**Task directions**
From the first line to the last, reproduce the data exactly.

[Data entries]
= Beginning of Section =

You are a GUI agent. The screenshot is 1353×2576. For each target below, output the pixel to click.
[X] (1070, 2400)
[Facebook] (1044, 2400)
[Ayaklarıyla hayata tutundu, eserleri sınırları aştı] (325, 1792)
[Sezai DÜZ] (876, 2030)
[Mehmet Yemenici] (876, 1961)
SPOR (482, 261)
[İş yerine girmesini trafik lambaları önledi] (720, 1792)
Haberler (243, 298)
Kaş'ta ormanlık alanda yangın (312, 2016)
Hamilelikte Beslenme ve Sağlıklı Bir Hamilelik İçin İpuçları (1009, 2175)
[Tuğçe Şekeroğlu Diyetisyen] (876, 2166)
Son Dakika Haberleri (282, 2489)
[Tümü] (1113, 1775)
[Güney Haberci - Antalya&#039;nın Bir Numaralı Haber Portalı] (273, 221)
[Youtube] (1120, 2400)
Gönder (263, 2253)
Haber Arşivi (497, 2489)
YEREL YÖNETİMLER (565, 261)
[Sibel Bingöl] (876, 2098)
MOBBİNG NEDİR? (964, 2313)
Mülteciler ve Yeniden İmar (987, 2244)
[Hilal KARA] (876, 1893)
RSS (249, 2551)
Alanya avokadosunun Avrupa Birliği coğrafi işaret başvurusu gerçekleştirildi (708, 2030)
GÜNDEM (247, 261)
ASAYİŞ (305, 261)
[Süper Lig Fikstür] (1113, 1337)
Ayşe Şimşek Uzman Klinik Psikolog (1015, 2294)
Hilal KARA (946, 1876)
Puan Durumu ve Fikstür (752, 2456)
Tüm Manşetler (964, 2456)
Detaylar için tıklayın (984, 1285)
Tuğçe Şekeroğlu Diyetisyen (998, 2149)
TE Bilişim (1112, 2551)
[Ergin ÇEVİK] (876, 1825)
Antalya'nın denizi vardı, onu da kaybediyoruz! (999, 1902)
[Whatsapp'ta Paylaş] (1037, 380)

= End of Section =

**Reply**
You are a GUI agent. The screenshot is 1353×2576. For each target below, output the pixel to click.
[X] (1070, 2400)
[Facebook] (1044, 2400)
[Ayaklarıyla hayata tutundu, eserleri sınırları aştı] (325, 1792)
[Sezai DÜZ] (876, 2030)
[Mehmet Yemenici] (876, 1961)
SPOR (482, 261)
[İş yerine girmesini trafik lambaları önledi] (720, 1792)
Haberler (243, 298)
Kaş'ta ormanlık alanda yangın (312, 2016)
Hamilelikte Beslenme ve Sağlıklı Bir Hamilelik İçin İpuçları (1009, 2175)
[Tuğçe Şekeroğlu Diyetisyen] (876, 2166)
Son Dakika Haberleri (282, 2489)
[Tümü] (1113, 1775)
[Güney Haberci - Antalya&#039;nın Bir Numaralı Haber Portalı] (273, 221)
[Youtube] (1120, 2400)
Gönder (263, 2253)
Haber Arşivi (497, 2489)
YEREL YÖNETİMLER (565, 261)
[Sibel Bingöl] (876, 2098)
MOBBİNG NEDİR? (964, 2313)
Mülteciler ve Yeniden İmar (987, 2244)
[Hilal KARA] (876, 1893)
RSS (249, 2551)
Alanya avokadosunun Avrupa Birliği coğrafi işaret başvurusu gerçekleştirildi (708, 2030)
GÜNDEM (247, 261)
ASAYİŞ (305, 261)
[Süper Lig Fikstür] (1113, 1337)
Ayşe Şimşek Uzman Klinik Psikolog (1015, 2294)
Hilal KARA (946, 1876)
Puan Durumu ve Fikstür (752, 2456)
Tüm Manşetler (964, 2456)
Detaylar için tıklayın (984, 1285)
Tuğçe Şekeroğlu Diyetisyen (998, 2149)
TE Bilişim (1112, 2551)
[Ergin ÇEVİK] (876, 1825)
Antalya'nın denizi vardı, onu da kaybediyoruz! (999, 1902)
[Whatsapp'ta Paylaş] (1037, 380)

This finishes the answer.